What is the minimum amount of moves to transform from the above square to the below square?

Note:

A move is moving 1, 2 or 3 squares of the same row or column - which has one empty square - one square up, right, down or left without changing the original order of the squares that are moved. (Basically, you slide those squares.)

13 8 9 10 15 14 12 11

1 solution

K T
Jul 29, 2019

Did some brute force. Note that from each position, there are only 3 horizontal moves and 3 vertical moves. And performing two horizontal or two vertical moves in row is sub optimal, so for a sequence of 15 moves there are 2×3^15=28 million possibilities. This should be within reach of brute force.
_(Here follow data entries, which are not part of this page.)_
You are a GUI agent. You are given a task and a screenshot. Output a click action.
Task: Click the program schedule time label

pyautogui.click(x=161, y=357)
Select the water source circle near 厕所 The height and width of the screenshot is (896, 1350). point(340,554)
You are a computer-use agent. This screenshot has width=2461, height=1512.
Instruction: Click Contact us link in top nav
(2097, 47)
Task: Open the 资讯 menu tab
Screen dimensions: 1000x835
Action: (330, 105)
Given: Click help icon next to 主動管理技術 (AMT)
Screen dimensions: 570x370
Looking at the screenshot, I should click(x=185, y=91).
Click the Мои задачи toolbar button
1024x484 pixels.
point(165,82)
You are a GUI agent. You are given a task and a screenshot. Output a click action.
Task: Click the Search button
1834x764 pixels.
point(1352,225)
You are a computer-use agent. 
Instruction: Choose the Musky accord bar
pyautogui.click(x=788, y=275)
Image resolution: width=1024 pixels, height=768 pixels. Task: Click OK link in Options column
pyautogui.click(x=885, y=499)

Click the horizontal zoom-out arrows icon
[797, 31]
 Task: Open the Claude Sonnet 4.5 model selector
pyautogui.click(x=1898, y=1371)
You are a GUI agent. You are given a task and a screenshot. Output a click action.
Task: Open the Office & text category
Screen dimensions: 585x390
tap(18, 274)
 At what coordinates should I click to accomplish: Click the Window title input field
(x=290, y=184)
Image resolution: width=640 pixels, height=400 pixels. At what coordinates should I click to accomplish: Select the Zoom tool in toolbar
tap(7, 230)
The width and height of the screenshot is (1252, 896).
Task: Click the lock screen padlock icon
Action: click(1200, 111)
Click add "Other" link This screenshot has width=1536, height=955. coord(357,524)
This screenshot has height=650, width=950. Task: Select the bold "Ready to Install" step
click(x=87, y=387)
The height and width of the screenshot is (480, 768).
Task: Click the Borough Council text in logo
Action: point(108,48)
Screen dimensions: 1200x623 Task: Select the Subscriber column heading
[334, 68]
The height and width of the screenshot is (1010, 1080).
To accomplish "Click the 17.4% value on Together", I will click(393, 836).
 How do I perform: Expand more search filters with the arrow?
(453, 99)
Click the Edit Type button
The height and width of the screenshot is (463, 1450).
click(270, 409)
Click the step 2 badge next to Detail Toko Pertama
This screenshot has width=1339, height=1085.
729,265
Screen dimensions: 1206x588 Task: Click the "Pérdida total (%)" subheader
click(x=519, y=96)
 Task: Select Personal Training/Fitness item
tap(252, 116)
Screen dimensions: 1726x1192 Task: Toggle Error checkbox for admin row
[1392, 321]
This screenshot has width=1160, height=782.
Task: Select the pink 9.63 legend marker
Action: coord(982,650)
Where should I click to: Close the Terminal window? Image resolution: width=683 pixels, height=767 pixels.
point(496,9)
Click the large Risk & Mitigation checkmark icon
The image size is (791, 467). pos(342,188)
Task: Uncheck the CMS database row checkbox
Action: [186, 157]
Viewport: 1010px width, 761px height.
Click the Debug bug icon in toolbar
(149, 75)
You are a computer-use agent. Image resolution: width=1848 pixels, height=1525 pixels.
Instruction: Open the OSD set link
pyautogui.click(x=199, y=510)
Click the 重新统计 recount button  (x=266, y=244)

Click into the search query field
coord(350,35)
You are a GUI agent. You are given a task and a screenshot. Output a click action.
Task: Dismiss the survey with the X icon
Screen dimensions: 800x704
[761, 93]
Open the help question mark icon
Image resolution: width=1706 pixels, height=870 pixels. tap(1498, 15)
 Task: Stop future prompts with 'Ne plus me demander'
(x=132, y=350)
Here is the code, that finds the (a) shortest solution and prints its steps:

def StartPosition():
    global A, X, Y;
    X=3; # position of the 0
    Y=3;
    A=[[2,9,6,13],[5,7,8,10],[1,3,15,11],[4,12,14,0]];

def MoveHor(NewX):
    global X;
    for X_ in range(X, NewX): # NewX>X, hole moves to the right, blocks to the left
        A[X_][Y] = A[X_+1][Y];
    for X_ in range(X, NewX, -1): # NewX<X, hole moves to the left, blocks shift to the right
        A[X_][Y] = A[X_-1][Y];
    X = NewX;
    A[X][Y] = 0;

def MoveVer(NewY):
    global Y;
    for Y_ in range(Y, NewY):
        A[X][Y_] = A[X][Y_+1];
    for Y_ in range(Y, NewY, -1): 
        A[X][Y_] = A[X][Y_-1];
    Y = NewY;
    A[X][Y] = 0;

def printA():
    for y in range(0,4):
        for x in range(0,4):
            print (" {:2}".format(A[x][y]), end = '');
        print();
    print();

def check():
    for y in range(0,4):
        for x in range(0,4):
            if A[x][y]!=(4*y+x+1)%16:
                return False;
    return True;

def iterateHorVer(depth):
    oldX=X;
    oldY=Y;
    global MoveList;

    if depth==0:
        return check();

    for xx in range(0,4):
        if xx==oldX:
            continue;
        MoveHor(xx);

        if check():
            MoveList.insert(0,xx);
            return True;

        if (depth>=2):
            for yy in range(0,4):
                if yy==oldY:
                    continue;
                MoveVer(yy);
                result=iterateHorVer(depth-2);
                if result:
                    MoveList.insert(0,yy);
                    MoveList.insert(0,xx);
                    return True;
        #restore original y position
        MoveVer(oldY);
    #restore original x position
    MoveHor(oldX);
    return False;

StartPosition();
MoveList=[];

print("starting from");
printA();

for i in range(0, 20, 2):
    if result:
        continue;
    print("Trying a horizontal move first in max. {} moves...".format(i));
    HorizontalFirst=True;
    result= iterateHorVer(i);
    if result:
        continue;

    print("Trying a vertical move first in max. {} moves...".format(i+1));
    HorizontalFirst=False;
    for j in range (0,4): 
        if j==Y or result:
            continue;
        #print(j, X, Y);
        #printA();
        MoveVer(j);
        if iterateHorVer(i):
            MoveList.insert(0,j);
            result=True;

if result:
    print ("Found a solution in {} moves, starting {}: ({}).".format(
        len(MoveList), 
        "horizontally" if HorizontalFirst else "vertically",
        ', '.join(str(M) for M in MoveList)
    ));

    StartPosition();

    print("Solution steps:");
    for M in MoveList:
        if HorizontalFirst:
            MoveHor(M);
        else:
            MoveVer(M);
        printA();
        HorizontalFirst = not HorizontalFirst;

A problem redone (because the last one was too easy)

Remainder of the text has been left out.